2. Assign the definition to resources

To implement your policy definitions, you assign definitions to resources. A policy assignment is a policy definition that takes place within a specific scope. This scope could be a management group (a collection of multiple subscriptions), a single subscription, or a resource group.

Policy assignments are inherited by all child resources within that scope. If a policy is applied to a resource group, that policy is applied to all resources within that resource group. You can exclude a subscope from the policy assignment if there are specific child resources you need to be exempt from the policy assignment.

3. Review the evaluation results

When a condition is evaluated against your existing resources, each resource is marked as compliant or noncompliant. You can review the noncompliant policy results and take any action that's needed.

Policy evaluation happens about once per hour. If you make changes to your policy definition and create a policy assignment, that policy is evaluated over your resources within the hour.

What are Azure Policy initiatives?

An Azure Policy initiative is a way of grouping related policies into one set. The initiative definition contains all of the policy definitions to help track your compliance state for a larger goal.

For example, Azure Policy includes an initiative named Enable Monitoring in Azure Security Center. Its goal is to monitor all of the available security recommendations for all Azure resource types in Azure Security Center.

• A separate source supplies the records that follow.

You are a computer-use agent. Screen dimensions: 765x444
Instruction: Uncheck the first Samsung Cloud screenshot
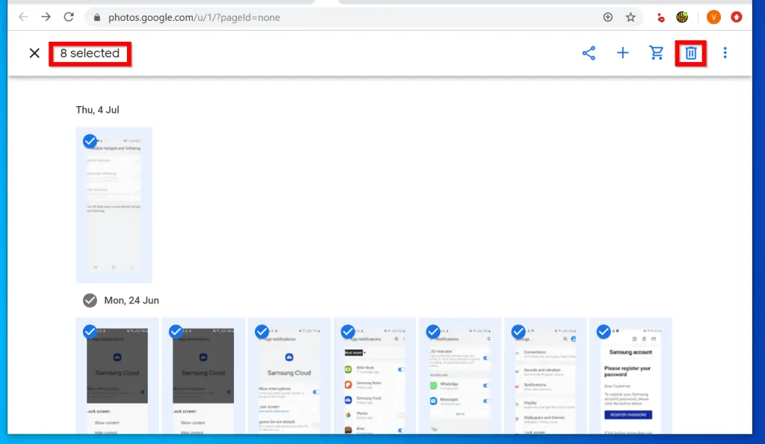click(90, 331)
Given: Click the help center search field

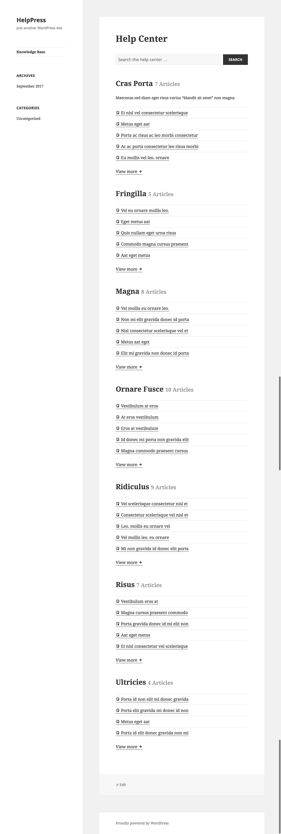Looking at the screenshot, I should (x=168, y=60).
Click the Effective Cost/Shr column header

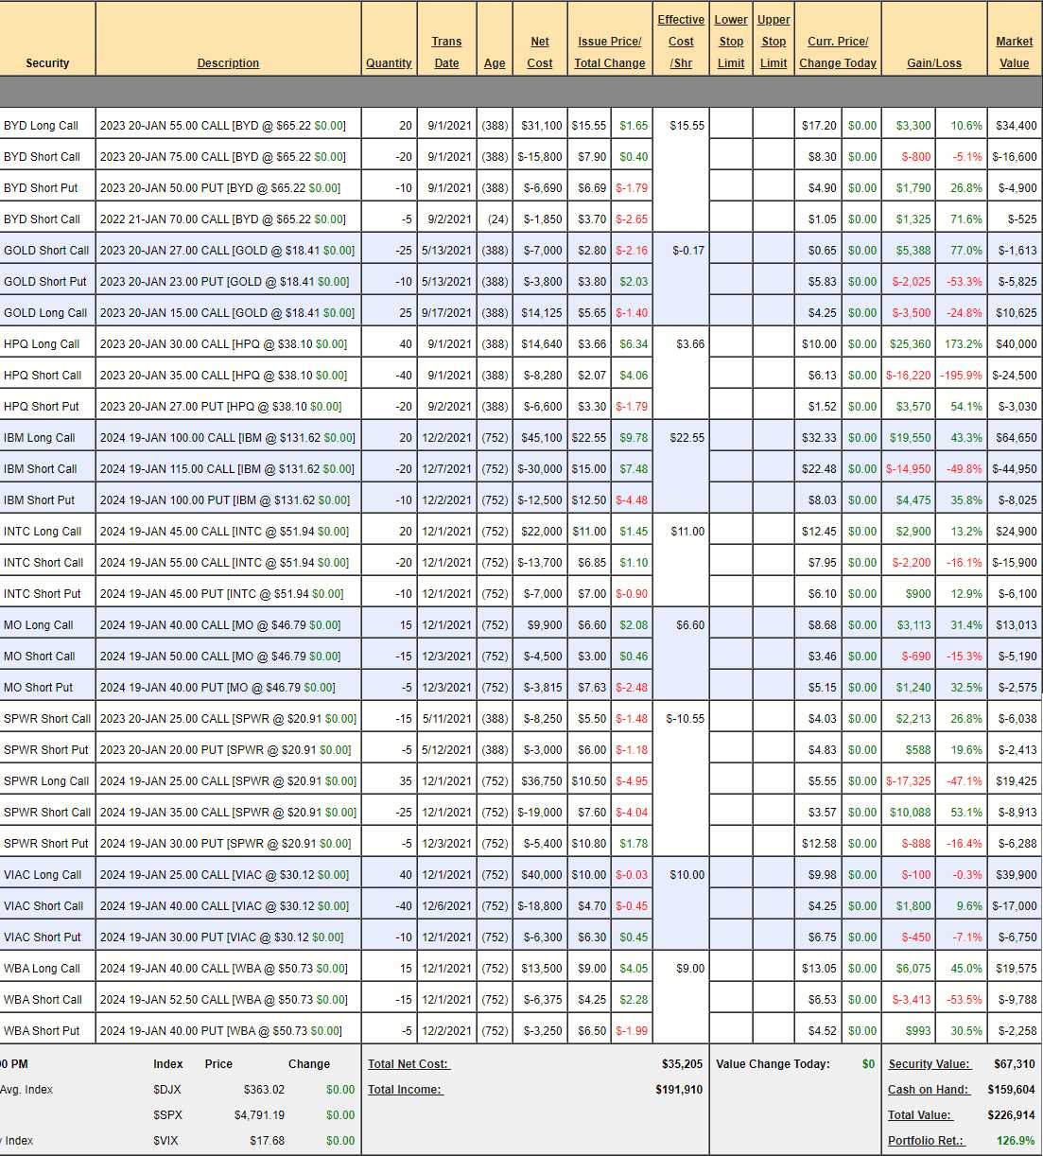(681, 42)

Under this initiative, the following policy definitions are included:

  • Monitor unencrypted SQL Database in Security Center

    This policy monitors for unencrypted SQL databases and servers.

  • Monitor OS vulnerabilities in Security Center

    This policy monitors servers that don't satisfy the configured OS vulnerability baseline.

  • Monitor missing Endpoint Protection in Security Center

    This policy monitors for servers that don't have an installed endpoint protection agent.

In fact, the Enable Monitoring in Azure Security Center initiative contains over 100 separate policy definitions.

Azure Policy also includes initiatives that support regulatory compliance standards such as HIPAA and ISO 27001.

How do I define an initiative?

You define initiatives by using the Azure portal or by using command-line tools. From the Azure portal, you can search the list of built-in initiatives that are already provided by Azure. You also can create your own custom policy definition.

The following image shows a few example Azure Policy initiatives in the Azure portal.

Screenshot showing Azure portal defining initiatives and definitions.

How do I assign an initiative?

Like a policy assignment, an initiative assignment is an initiative definition that's assigned to a specific scope of a management group, a subscription, or a resource group.

Even if you have only a single policy, an initiative enables you to increase the number of policies over time. Because the associated initiative remains assigned, it's easier to add and remove policies without the need to change the policy assignment for your resources.